Modern diffusion-based image generative models have made significant progress and become promising to enrich training data for the object detection task. However, the generation quality and the controllability for complex scenes containing multi-class objects and dense objects with occlusions remain limited. This paper presents ODGEN, a novel method to generate high-quality images conditioned on bounding boxes, thereby facilitating data synthesis for object detection. Given a domain-specific object detection dataset, we first fine-tune a pre-trained diffusion model on both cropped foreground objects and entire images to fit target distributions. Then we propose to control the diffusion model using synthesized visual prompts with spatial constraints and object-wise textual descriptions. ODGEN exhibits robustness in handling complex scenes and specific domains. Further, we design a dataset synthesis pipeline to evaluate ODGEN on 7 domain-specific benchmarks to demonstrate its effectiveness. Adding training data generated by ODGEN improves up to 25.3% mAP@.50:.95 with object detectors like YOLOv5 and YOLOv7, outperforming prior controllable generative methods. In addition, we design an evaluation protocol based on COCO-2014 to validate ODGEN in general domains and observe an advantage up to 5.6% in mAP@.50:.95 against existing methods.

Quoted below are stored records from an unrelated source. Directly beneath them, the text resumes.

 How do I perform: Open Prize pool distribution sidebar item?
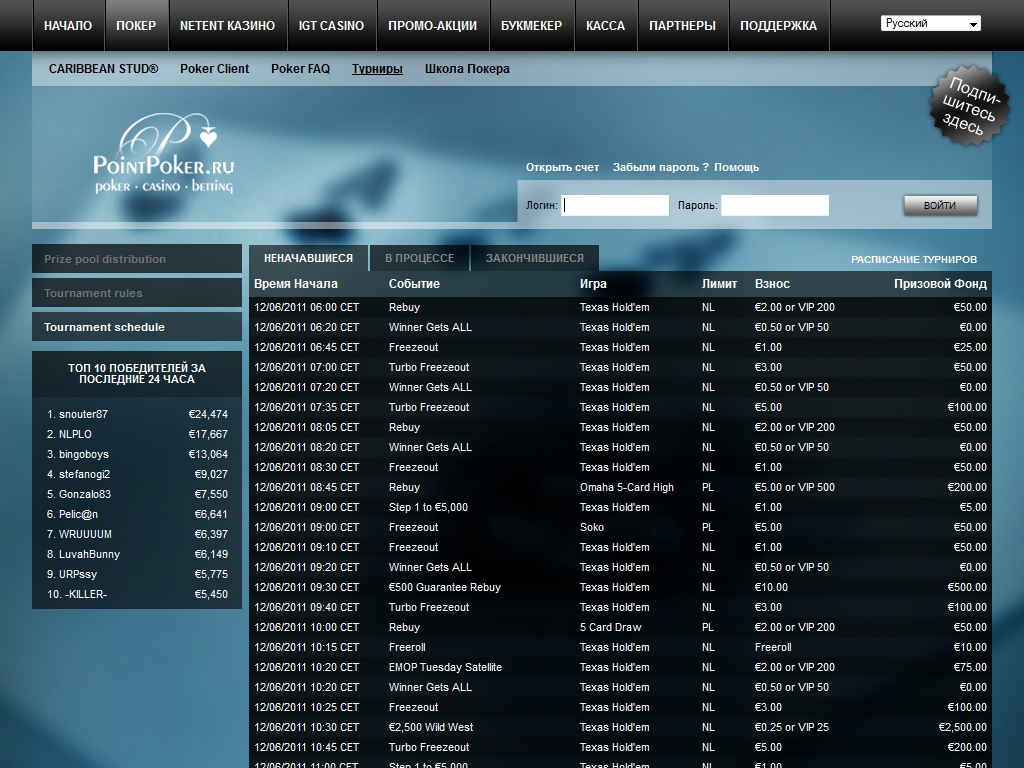click(137, 259)
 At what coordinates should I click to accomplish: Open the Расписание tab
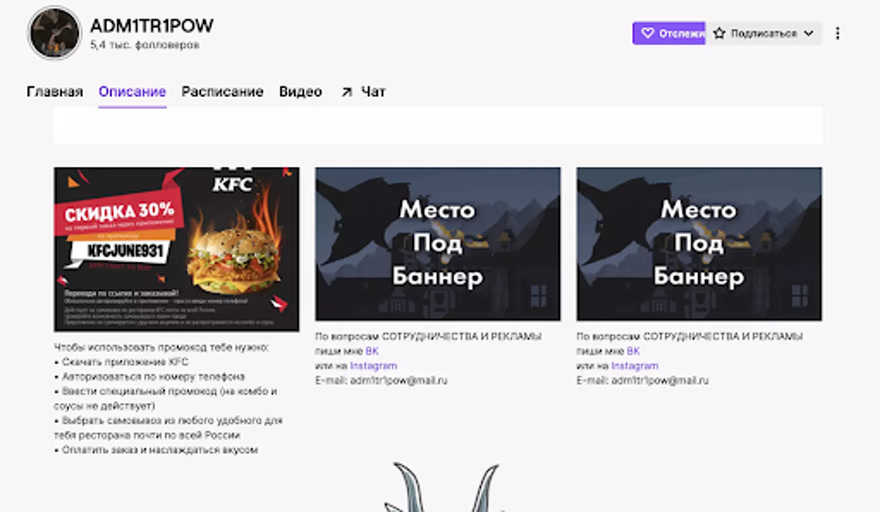click(222, 92)
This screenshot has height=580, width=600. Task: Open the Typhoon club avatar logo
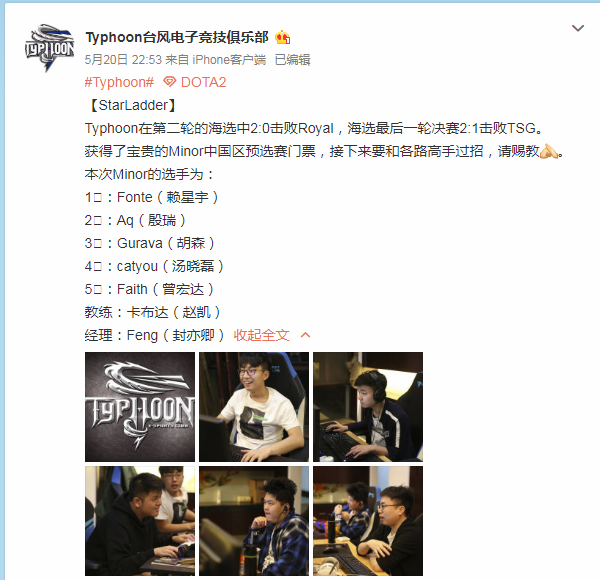(50, 48)
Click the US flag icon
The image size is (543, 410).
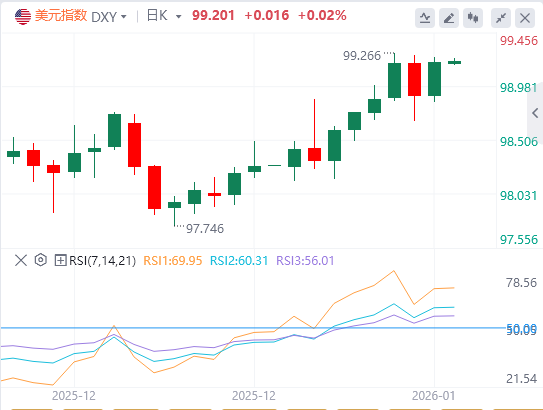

Paper Structure (25 sections, 2 equations, 19 figures, 24 tables, 1 algorithm)

This paper contains 25 sections, 2 equations, 19 figures, 24 tables, 1 algorithm.

Figures (19)

  • Figure 1: The proposed ODGEN enables controllable image generation from bounding boxes and text prompts. It can generate high-quality data for complex scenes, encompassing multiple categories, dense objects, and occlusions, which can be used to enrich the training data for object detection.

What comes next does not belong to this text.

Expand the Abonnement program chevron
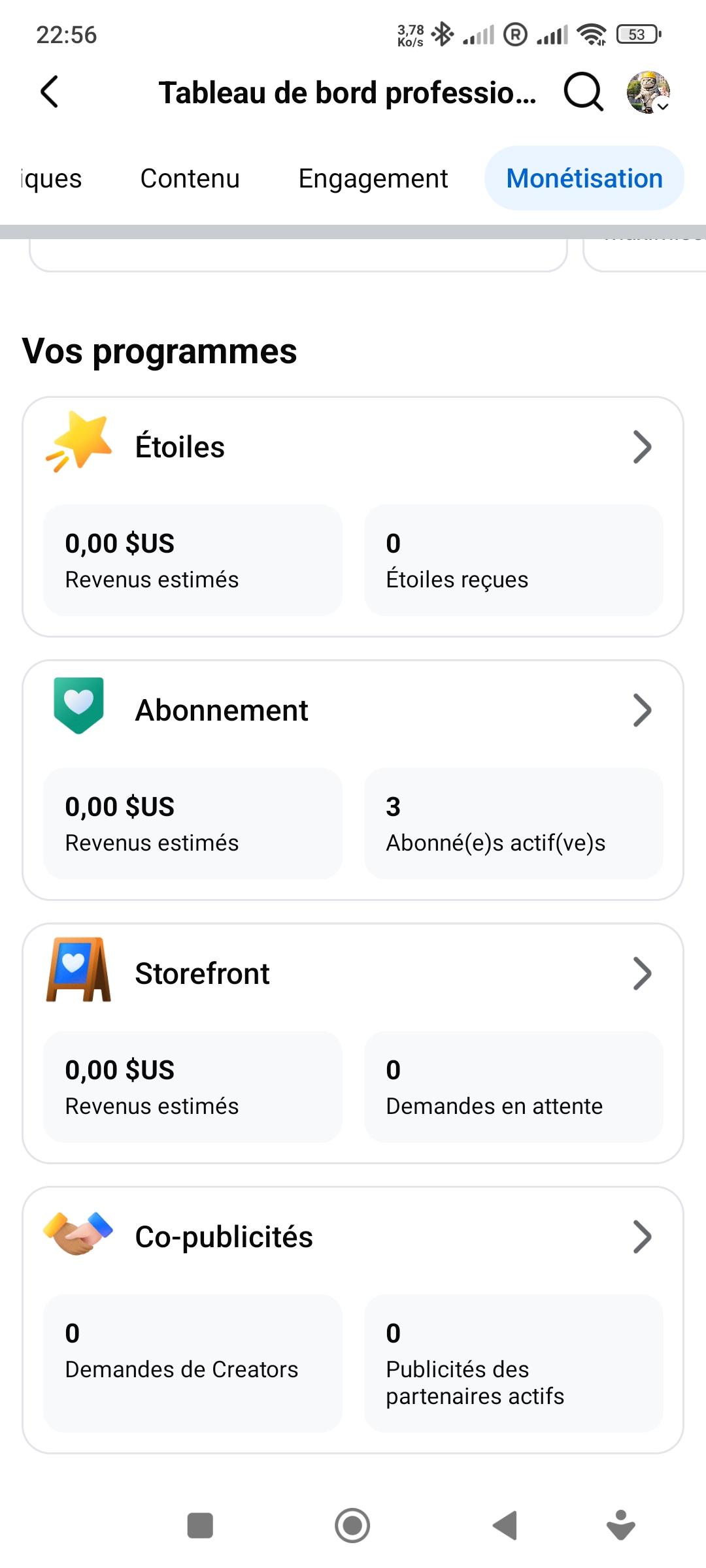Viewport: 706px width, 1568px height. point(642,711)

  • Figure 2: ODGEN training pipeline: (a) A pre-trained diffusion model is fine-tuned on a detection dataset with both entire images and cropped foreground patches. (b) A text list is built based on class labels. The fine-tuned diffusion model in stage (a) is used to generate a synthetic object image for each text. Generated object images are resized and pasted on empty canvases per box positions, constituting an image list. (c) The image list is concatenated in the channel dimension and encoded as conditions for ControlNet. The text list is encoded by the CLIP text encoder, stacked, and encoded again by the text embedding encoder as inputs for ControlNet.
  • Figure 3: Pipeline for object detection dataset synthesis. Yellow block: estimate Gaussian distributions for the bounding box number, area, aspect ratio, and location based on the training set. Blue block: sample pseudo labels from the Gaussian distributions and generate conditions including text and image lists to synthesize novel images. Pink block: train a classifier with foreground and background patches randomly cropped from the training set and use it to filter pseudo labels that failed to be synthesized. Finally, the filtered labels and synthetic images compose datasets.
  • Figure 4: Comparison between ODGEN and other methods under the same condition shown in the first column. ODGEN can be generalized to specific domains and enables accurate layout control.
  • Figure 5: Visualized results comparison for models trained on COCO. ODGEN is better qualified for synthesizing complex scenes with multiple categories of objects and bounding box occlusions.